TASKS TO COMPLETE:
• 1. Reproduce the passage on Miller biographies between "Mary Dearborn’s The" and "remains stubbornly superficial.", inclusive.
• 2. List the specific traits of Miller that, according to the passage on Miller biographies, Dearborn writes off as manifestations of fin-de-siècle America.

DOCUMENT:

>> Start

Read today, with the constant commodification of sexual relations in the intervening decades, the great bulk of Miller’s books seem tame, awkward, self-conscious curios, the sort of stuff that collectors rush to gather but readers, in the main, pass over. In that light, it seems curious that two major American publishing houses should have found need to commission major biographies of Miller for publication in the centenary year of his birth. Yet here they are: two far different lives, both celebratory, both incomplete.

Mary Dearborn’s The Happiest Man Alive—its title taken from a characteristic Miller boast, “I have no money, no resources, no hopes; I am The Happiest Man Alive“—is, in the way of academic biographies these days, marked by pop-psych/postmodern self-satisfaction. The author seems content to write off Miller’s philandering, violent temper, anti-Semitism, fascist leanings, and other dark aspects as manifestations of the fin-de-siècle America into which he was born, and nothing more. A historian, Dearborn does not often consider Miller as a writer; for her, he is more a laboratory specimen on a Lost Generation mounting board. Despite its varnish of sometimes interesting feminist and psychoanalytical theories, Dearborn’s treatment remains stubbornly superficial.

>> End

DATA LINES:
>> Start

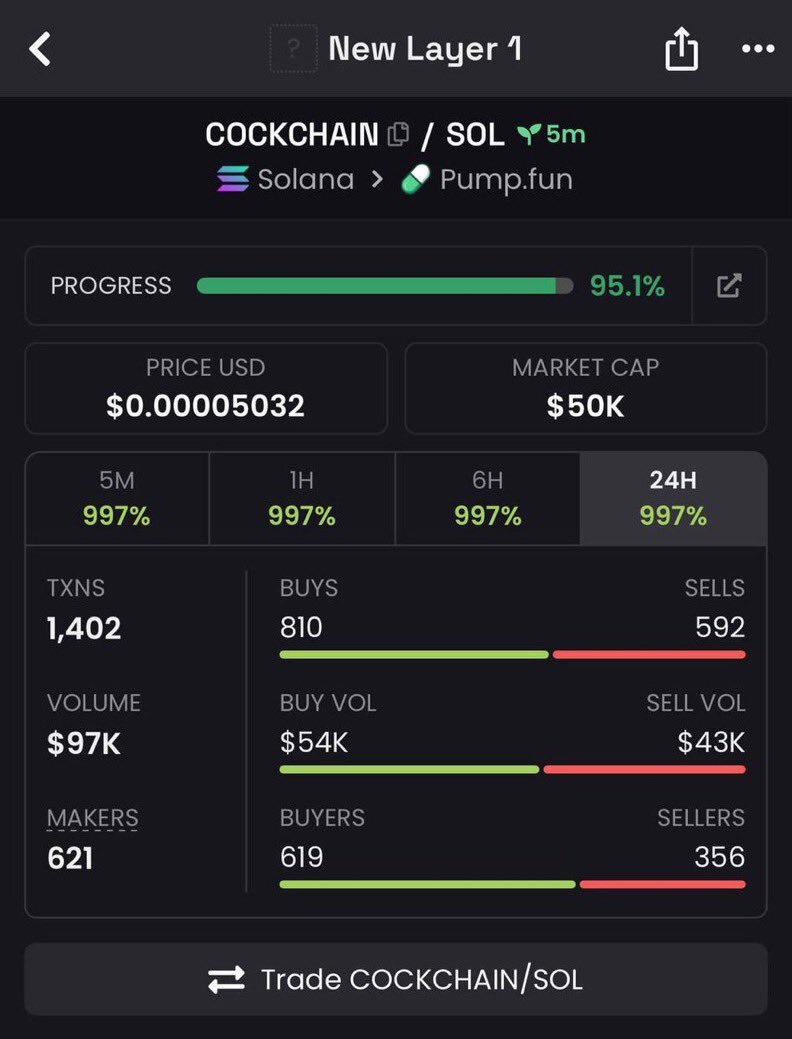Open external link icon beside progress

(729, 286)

>> End
>> Start

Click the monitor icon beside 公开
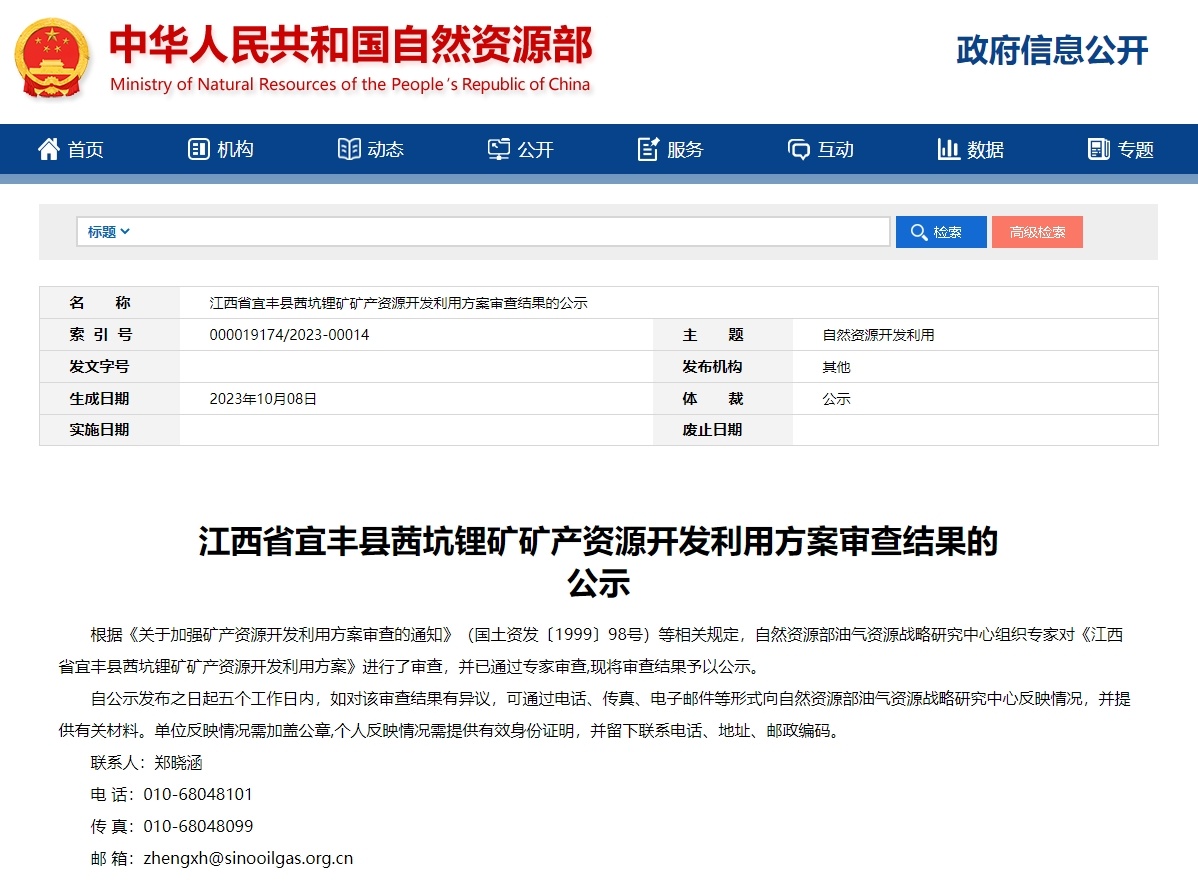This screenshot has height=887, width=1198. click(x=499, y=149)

>> End

THE REPLIES:
• 1.
Mary Dearborn’s The Happiest Man Alive—its title taken from a characteristic Miller boast, “I have no money, no resources, no hopes; I am The Happiest Man Alive“—is, in the way of academic biographies these days, marked by pop-psych/postmodern self-satisfaction. The author seems content to write off Miller’s philandering, violent temper, anti-Semitism, fascist leanings, and other dark aspects as manifestations of the fin-de-siècle America into which he was born, and nothing more. A historian, Dearborn does not often consider Miller as a writer; for her, he is more a laboratory specimen on a Lost Generation mounting board. Despite its varnish of sometimes interesting feminist and psychoanalytical theories, Dearborn’s treatment remains stubbornly superficial.

• 2.
Philandering
Violent temper
Anti-Semitism
Fascist leanings